No layoff is fun, and the timing of this one stung. I think the environment will become a huge business story, especially post-recession. The Obama administration is ready to regulate, and greenhouse gas controls or taxes, once in place, will have more impact on corporate America than anything -- yes, anything -- that has come out of Washington in years. Influential companies like Wal-Mart and GE are driving sustainability initiatives throughout the global economy. Young people are passionate about green, and they will bring pressures to bear, as consumers and employees. The China and India environmental stories are only getting bigger. I would have enjoyed covering all that for Fortune.
Still, Fortune handled my situation gracefully and so I hope to stay involved with the magazine. I'm biased but I think Fortune is easily the best business mag around. I've loved working there for the past 12 years, with a great group of colleagues. If we can work out the details, I hope to again chair Brainstorm: Green, Fortune's conference about business and the environment and I may well contribute freelance stories to Fortune or fortune.com. I've got one terrific story in the works now.
What, then, lies ahead? I don't know, though a number of intriguing possibilities are emerging, even as I have just begun to look around. I want two things, above all. The first is to work with people I like and whose values I share. The second is to make a difference in the world. Of course, I'd like to work on sustainability (broadly defined) and business; that's where my expertise and my network can best be put to use. Ideally, I'd love to be able to spend some time in the developing world. (Wouldn't it be great if we could find a way to "green" China, India and Africa, while helping to alleviate global poverty?) Beyond that, I'm going to keep an open mind, considering part-time or full-time work in the world of business or NGOs: writing, speaking, consulting. Blogreaders, you can find me at email@example.com!

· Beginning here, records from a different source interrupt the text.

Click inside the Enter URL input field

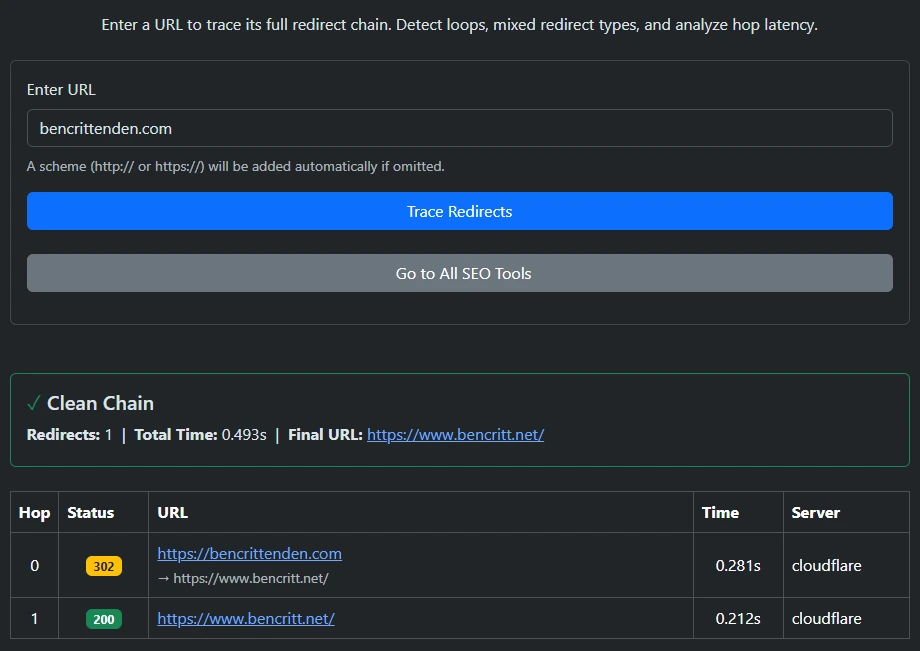point(459,128)
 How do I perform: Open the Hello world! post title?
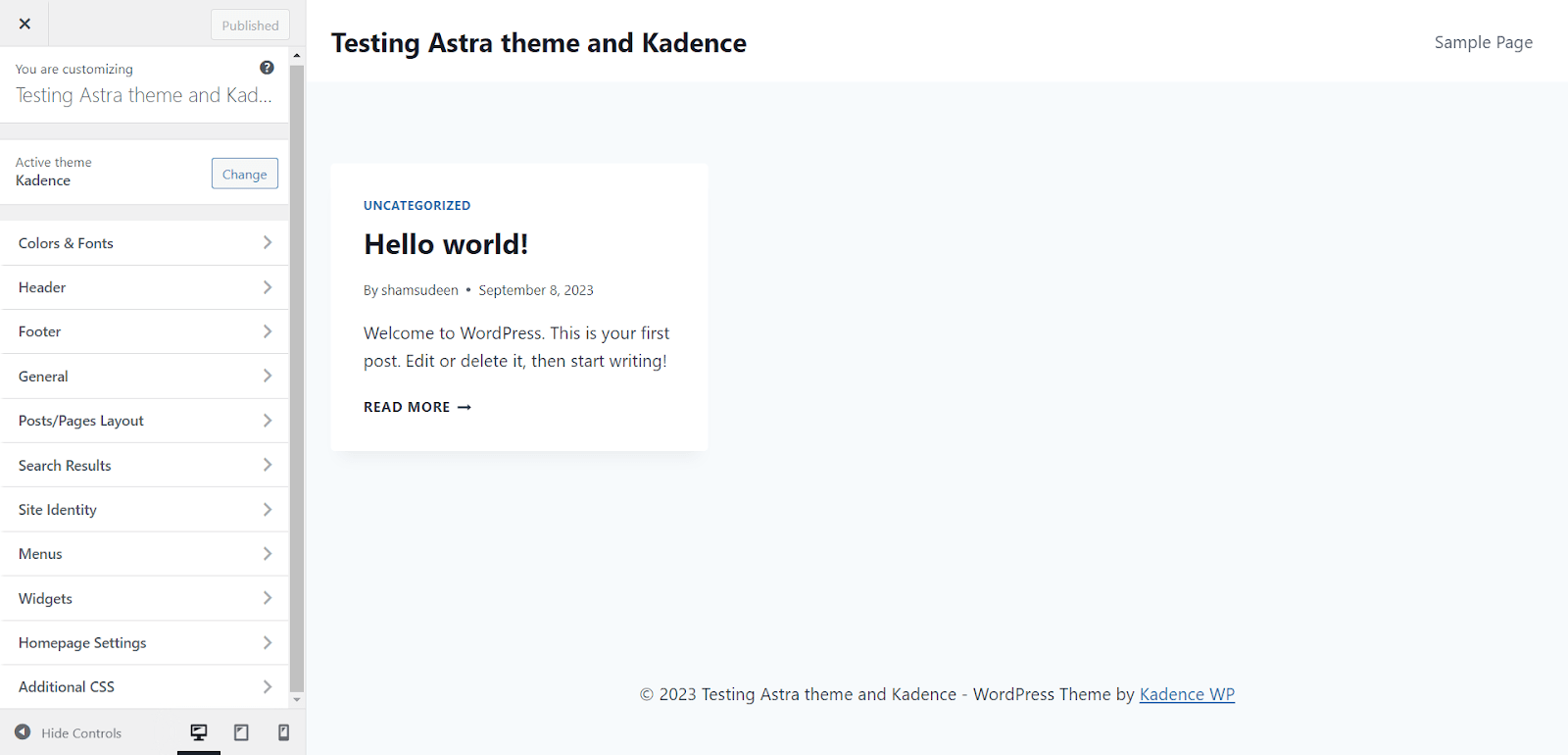pos(446,244)
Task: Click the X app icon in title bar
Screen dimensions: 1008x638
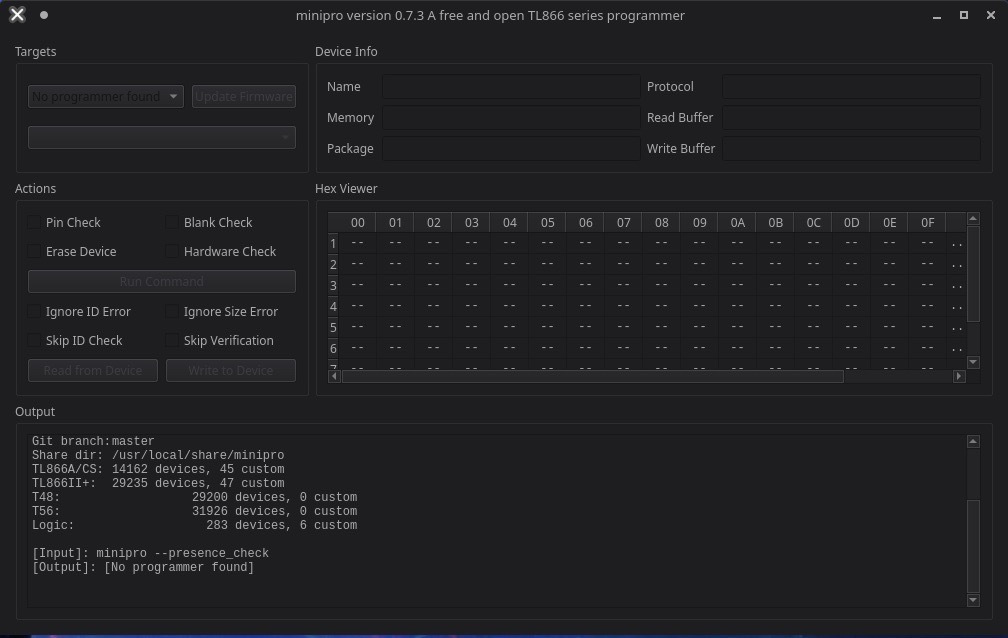Action: (17, 15)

(By the way, I realized the other day that I am far more fortunate that most people who are losing their jobs when I came across this eye-popping statistic in Tim Harford's Slate column: "The median job-loser in the United States has $200 [in savings] when he loses his job..." One more reason why we need to restore the value of thrift in America.)
By coincidence, yesterday morning I read the "On Work" column in the Financial Times by Lucy Kellaway, whose writing I enjoy. The headline: "Money, not meaning, is the new secret of happy work."
Over the past decade, the rich, professional classes have developed an increasingly unhealthy attitude to their jobs...We demanded that work be interesting in itself and, even more preposterously, that it should have meaning.
The result of all these demands was, of course, dissatisfaction. We had climbed to the very top of Maslow's hierarchy of needs and discovered that, at the top of the pyramid, the air was very thin indeed....
In the past few months, anguish of this sort has vanished. When one's job is at risk and one's savings are a shadow of their former selves, the search for meaning at work is meaningless.
What a dispiriting thought.
Even as a newly drafted member of what Marx once called "the reserve army of the unemployed," I could not disagree more. Yes, we need to work to feed and house ourselves and our families. But we spend far too many hours a day on the job to settle for work that delivers money without meaning. Indeed, it's the very fact that so many of us want to bring our whole selves to work that will drive business to be more socially and environmentally responsibility. Purpose and profits -- we can have it all.
Unexpectedly, I'm energized by the chance to start a new chapter in my life, and especially by the possibility that I may be able to magnify my impact. Maybe it's time for this reporter-spectator to climb out of the bleachers and get onto the field. We'll soon see.